:: TESTO ESTRATTO

Alberto Giacometti (1901-1966)
Il famoso pittore, scultore e incisore svizzero affermò una volta: “di qualsiasi cosa si tratti, di scultura o di pittura, è solo il disegno che conta”. Questa sua fede nel disegno, non certo scontata, lo portò a realizzare moltissimi schizzi e opere su carta (ritratti, manifesti…), a volte utilizzando come “pennello” proprio la penna biro. In lui è particolarmente evidente l’importanza dell’immediatezza, quel rapporto istantaneo tra idea ed espressione che solo la biro può garantire. È l’inizio di un nuovo metodo di pensare e progettare l’opera.
La biro al posto del pennello: l’arte si fa con tutto
Alcuni potrebbero pensare che il mezzo in sé sia limitante, utile solo per bozze e schizzi, per prendere appunti preliminari e non per l’Arte con la A maiuscola, ma ecco una breve e assolutamente non esaustiva lista di cose da vedere per ricredersi.

::::

_ELENCO ATTIVITÀ_
(1) Nel testo su Giacometti, che cosa usava a volte l'artista come "pennello"?
(2) Prosegui il testo su Giacometti e la biro nell'arte dal punto in cui si interrompe.

:: DATI

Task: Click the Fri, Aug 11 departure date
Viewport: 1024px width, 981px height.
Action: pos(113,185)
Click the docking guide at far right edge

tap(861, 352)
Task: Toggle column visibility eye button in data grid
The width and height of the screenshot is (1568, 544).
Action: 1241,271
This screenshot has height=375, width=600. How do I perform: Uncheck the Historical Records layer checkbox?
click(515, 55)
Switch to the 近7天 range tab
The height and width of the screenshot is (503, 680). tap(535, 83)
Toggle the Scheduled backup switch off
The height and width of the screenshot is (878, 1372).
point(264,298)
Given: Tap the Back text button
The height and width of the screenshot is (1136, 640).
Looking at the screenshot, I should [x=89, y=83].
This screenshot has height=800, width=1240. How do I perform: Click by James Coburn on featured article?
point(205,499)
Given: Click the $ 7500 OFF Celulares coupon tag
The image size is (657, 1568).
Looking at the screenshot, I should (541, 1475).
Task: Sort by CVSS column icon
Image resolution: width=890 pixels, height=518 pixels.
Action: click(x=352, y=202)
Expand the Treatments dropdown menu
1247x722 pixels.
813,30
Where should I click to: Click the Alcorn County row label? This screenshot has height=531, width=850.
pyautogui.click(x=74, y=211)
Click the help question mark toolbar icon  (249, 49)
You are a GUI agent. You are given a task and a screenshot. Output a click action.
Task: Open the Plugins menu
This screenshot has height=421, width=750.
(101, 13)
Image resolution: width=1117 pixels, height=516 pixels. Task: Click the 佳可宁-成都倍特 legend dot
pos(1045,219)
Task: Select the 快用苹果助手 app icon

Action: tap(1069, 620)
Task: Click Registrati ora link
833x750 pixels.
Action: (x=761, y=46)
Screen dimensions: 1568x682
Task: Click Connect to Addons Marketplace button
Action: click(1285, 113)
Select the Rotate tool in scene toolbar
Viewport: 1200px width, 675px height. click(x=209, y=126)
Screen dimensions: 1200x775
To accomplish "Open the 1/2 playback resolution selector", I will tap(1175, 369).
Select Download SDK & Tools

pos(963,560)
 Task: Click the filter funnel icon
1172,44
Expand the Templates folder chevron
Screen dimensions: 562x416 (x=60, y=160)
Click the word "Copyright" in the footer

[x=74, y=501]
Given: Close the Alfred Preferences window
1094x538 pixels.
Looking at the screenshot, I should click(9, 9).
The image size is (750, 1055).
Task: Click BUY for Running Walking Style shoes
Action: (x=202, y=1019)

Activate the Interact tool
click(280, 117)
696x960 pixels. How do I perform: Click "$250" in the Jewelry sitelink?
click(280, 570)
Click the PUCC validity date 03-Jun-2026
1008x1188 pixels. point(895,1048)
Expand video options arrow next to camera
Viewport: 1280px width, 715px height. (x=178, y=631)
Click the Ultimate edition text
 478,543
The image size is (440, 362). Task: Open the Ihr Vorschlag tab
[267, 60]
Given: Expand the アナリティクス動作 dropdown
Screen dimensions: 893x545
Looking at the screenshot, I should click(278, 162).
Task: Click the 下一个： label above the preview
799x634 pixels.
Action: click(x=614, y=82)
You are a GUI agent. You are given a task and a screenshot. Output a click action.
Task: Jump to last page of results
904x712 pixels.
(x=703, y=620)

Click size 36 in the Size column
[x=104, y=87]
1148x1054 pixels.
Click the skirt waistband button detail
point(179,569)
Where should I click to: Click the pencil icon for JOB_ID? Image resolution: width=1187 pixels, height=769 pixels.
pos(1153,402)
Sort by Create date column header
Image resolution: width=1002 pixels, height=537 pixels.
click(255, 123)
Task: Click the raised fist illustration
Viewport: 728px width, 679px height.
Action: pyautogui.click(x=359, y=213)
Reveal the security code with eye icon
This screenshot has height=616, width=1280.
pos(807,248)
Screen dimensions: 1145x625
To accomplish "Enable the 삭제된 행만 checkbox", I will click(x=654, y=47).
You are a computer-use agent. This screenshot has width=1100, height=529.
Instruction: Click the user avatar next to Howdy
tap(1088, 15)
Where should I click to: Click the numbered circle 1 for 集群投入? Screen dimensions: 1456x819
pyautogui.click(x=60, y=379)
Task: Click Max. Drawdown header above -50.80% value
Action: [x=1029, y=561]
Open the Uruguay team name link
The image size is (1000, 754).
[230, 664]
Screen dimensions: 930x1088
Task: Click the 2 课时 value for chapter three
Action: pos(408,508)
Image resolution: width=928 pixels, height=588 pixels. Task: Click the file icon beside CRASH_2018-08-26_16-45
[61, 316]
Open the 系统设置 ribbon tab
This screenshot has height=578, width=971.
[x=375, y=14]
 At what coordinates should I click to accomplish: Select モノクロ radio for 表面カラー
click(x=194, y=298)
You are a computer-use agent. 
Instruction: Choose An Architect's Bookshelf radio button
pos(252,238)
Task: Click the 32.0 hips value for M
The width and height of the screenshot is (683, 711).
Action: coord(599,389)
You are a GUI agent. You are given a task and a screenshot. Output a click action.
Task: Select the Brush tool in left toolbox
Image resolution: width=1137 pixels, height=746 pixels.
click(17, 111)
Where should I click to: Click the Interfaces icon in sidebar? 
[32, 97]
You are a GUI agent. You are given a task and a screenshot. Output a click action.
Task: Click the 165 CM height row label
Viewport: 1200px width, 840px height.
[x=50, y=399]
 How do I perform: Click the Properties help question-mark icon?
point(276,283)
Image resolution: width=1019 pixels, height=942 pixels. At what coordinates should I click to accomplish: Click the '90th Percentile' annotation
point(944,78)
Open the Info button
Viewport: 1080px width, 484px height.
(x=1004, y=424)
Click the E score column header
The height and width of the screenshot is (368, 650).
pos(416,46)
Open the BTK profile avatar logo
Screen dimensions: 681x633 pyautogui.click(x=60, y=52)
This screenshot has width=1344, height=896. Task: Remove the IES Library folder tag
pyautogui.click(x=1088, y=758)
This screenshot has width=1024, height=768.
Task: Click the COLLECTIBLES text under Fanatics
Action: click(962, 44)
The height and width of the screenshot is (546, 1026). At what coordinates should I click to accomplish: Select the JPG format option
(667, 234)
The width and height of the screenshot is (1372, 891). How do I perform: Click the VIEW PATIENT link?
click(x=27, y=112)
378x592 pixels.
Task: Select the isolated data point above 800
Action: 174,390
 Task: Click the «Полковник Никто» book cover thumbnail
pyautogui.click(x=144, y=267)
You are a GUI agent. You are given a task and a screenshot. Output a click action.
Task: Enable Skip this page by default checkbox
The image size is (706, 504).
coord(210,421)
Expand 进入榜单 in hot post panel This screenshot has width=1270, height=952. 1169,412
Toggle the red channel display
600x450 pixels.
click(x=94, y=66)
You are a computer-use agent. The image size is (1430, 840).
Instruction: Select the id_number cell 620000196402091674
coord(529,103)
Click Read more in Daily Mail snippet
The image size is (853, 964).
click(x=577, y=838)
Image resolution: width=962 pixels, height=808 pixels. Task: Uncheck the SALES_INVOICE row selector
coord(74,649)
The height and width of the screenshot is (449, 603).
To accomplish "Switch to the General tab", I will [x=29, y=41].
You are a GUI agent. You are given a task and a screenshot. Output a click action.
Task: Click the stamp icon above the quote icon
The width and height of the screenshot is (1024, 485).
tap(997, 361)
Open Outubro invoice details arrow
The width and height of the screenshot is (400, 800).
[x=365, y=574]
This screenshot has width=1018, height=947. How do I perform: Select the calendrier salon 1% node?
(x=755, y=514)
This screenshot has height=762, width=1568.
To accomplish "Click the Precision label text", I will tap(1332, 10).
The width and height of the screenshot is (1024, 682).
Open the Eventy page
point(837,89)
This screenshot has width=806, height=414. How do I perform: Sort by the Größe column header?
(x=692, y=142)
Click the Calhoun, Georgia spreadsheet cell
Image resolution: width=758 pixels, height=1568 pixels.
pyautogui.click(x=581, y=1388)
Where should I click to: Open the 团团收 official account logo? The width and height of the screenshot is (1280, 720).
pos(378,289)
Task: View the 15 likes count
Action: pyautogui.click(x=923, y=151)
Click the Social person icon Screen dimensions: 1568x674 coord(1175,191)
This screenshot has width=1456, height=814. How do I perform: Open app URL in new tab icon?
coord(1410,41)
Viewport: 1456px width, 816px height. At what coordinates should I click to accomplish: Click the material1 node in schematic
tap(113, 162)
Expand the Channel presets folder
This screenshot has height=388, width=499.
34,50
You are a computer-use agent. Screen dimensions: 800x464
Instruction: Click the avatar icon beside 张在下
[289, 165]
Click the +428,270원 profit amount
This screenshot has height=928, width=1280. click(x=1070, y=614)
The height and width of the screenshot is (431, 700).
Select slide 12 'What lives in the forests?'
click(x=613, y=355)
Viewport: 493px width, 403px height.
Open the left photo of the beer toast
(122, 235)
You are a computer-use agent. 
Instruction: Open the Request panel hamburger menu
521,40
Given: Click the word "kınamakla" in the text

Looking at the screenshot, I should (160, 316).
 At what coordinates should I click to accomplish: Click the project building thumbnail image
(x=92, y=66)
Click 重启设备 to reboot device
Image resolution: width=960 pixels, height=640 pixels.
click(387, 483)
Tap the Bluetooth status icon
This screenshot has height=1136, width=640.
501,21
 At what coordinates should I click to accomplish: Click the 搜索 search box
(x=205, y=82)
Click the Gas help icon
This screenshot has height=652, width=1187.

::::

_RISULTATI DELL'ESERCIZIO_
(1) La penna biro.

(2)
Mostafa Khodeir
Questo artista egiziano poco più che trentenne è diventato famoso in tutto il mondo grazie al web, dove ha condiviso incredibili opere d’arte iperrealiste realizzate soltanto con l’uso di una semplice biro blu. Khodeir è un vero e proprio virtuoso della Bic e la sua attenzione al dettaglio stupisce particolarmente chi osserva i suoi disegni.
Questo è il suo canale YouTube.
Enam Bosokah
Ecco un altro giovane artista iperrealista che ha fatto della Bic il suo strumento principe. Di nazionalità ghanese, Bosokah raffigura nelle sue opere i volti e i costumi della propria terra, in ritratti che con le loro “ombre” e i loro sguardi penetranti suscitano forti emozioni negli spettatori.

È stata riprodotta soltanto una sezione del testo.